String add(String a, String b) {
  boolean carry = false; // we start without a carry
  String answer = "";
  for (every column, right to left) {
    int temp = a + b + (carry ? 1 : 0);
    answer = Integer.toString(temp % 10) + answer;
    carry = temp >= 10;
  }
  return answer;
}

Note that I’m pre-pending the sum to the answer – we’ll come back to this later.

Lastly, we have to specify what happens if there’s a carry at the very end (e.g., if you add “6” and “4”).

String add(String a, String b) {
  boolean carry = false; // we start without a carry
  String answer = "";
  for (every column, right to left) {
    int temp = a + b + (carry ? 1 : 0);
    answer = Integer.toString(temp % 10) + answer;
    carry = temp >= 10;
  }
  if (carry) {
    answer = "1" + answer;
  }
  return answer;
}

OK, so here are the outlines of an answer. It’s ugly, and there are a lot of details that need to get worked out, but the basic algorithm is there.

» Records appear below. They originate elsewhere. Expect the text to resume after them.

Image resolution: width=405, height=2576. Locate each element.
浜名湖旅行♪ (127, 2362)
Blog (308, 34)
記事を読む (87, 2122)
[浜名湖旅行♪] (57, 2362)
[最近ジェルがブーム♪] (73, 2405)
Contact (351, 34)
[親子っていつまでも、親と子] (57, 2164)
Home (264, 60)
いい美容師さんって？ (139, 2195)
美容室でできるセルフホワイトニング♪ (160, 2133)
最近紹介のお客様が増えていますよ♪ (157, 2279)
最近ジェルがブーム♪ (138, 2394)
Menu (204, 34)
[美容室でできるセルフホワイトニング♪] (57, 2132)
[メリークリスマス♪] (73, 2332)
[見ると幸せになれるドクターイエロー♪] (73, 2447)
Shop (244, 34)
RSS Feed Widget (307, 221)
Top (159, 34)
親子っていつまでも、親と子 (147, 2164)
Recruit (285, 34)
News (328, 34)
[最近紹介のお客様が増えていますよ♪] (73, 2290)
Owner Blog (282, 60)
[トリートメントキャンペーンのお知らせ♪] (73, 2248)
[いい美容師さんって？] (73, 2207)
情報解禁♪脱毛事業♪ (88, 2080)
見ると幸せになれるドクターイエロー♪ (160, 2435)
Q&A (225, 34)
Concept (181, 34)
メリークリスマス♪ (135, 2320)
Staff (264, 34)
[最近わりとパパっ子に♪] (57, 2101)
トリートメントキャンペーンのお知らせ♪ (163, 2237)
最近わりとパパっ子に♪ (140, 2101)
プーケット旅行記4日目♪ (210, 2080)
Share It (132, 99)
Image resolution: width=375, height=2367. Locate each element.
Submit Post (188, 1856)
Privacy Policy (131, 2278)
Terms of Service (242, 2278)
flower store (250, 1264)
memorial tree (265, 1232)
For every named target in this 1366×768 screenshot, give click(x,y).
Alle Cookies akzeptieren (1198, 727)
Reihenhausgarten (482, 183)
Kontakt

Before we go any further, and because it hurts my eyes, let’s handle the carry a little more elegantly. It makes intuitive sense to treat it as a boolean, but it’s faster, simpler, and more maintainable to replace it with an int, and to make the carry just like the other numbers in the column:

String add(String a, String b) {
  int carry = 0; // we start without a carry
  String answer = "";
  for (every column, right to left) {
    int temp = a + b + carry;
    answer = Integer.toString(temp % 10) + answer;
    carry = temp / 10;
  }
  if (carry > 0) {
    answer = "1" + answer;
  }
  return answer;
}

The next problem we have is to actually get the numbers from the columns. Let’s assume we have a method atoi() to convert chars ‘0’ – ‘9’ to ints 0 – 9.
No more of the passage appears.